# BRIEF:
Repeat the lines in each of the entries below word for word, leaving out the pictures.

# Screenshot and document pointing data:

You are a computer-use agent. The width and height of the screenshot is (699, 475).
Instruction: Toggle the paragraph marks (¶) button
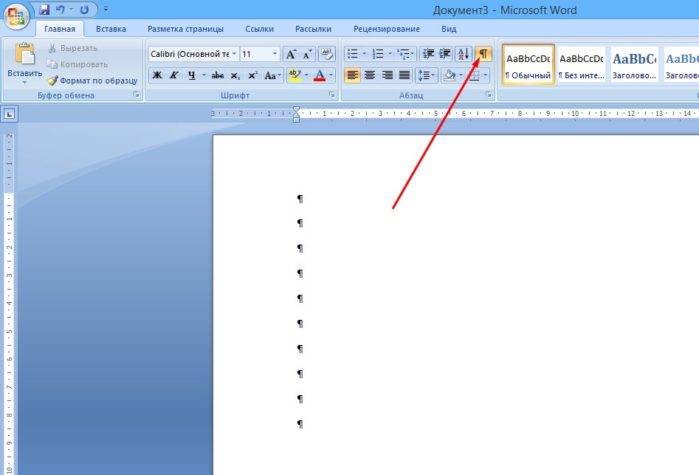(484, 54)
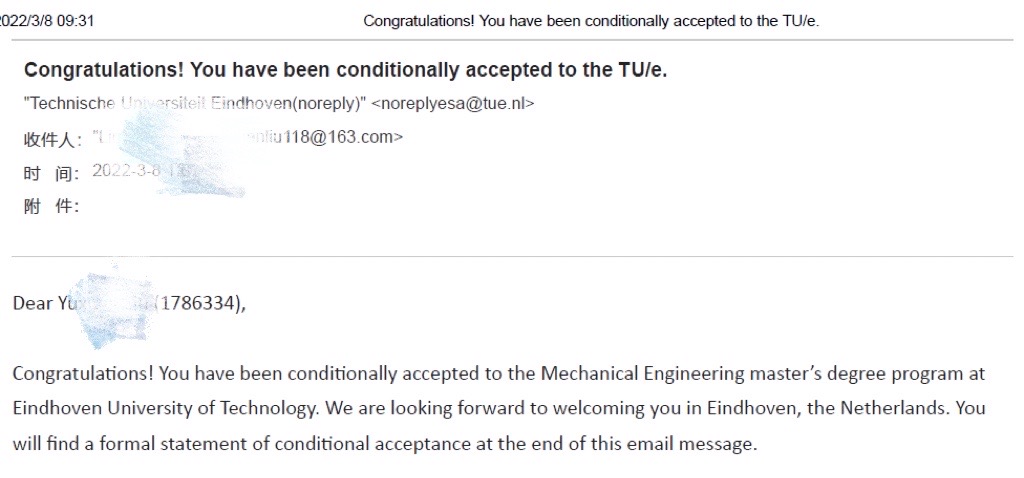The width and height of the screenshot is (1024, 478).
Task: Select the student number 1786334
Action: click(x=202, y=304)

# TASK OUTPUT:
You are a computer-use agent. The width and height of the screenshot is (699, 475).
Instruction: Toggle the paragraph marks (¶) button
(484, 54)
The width and height of the screenshot is (1024, 478).
Task: Select the student number 1786334
Action: click(x=202, y=304)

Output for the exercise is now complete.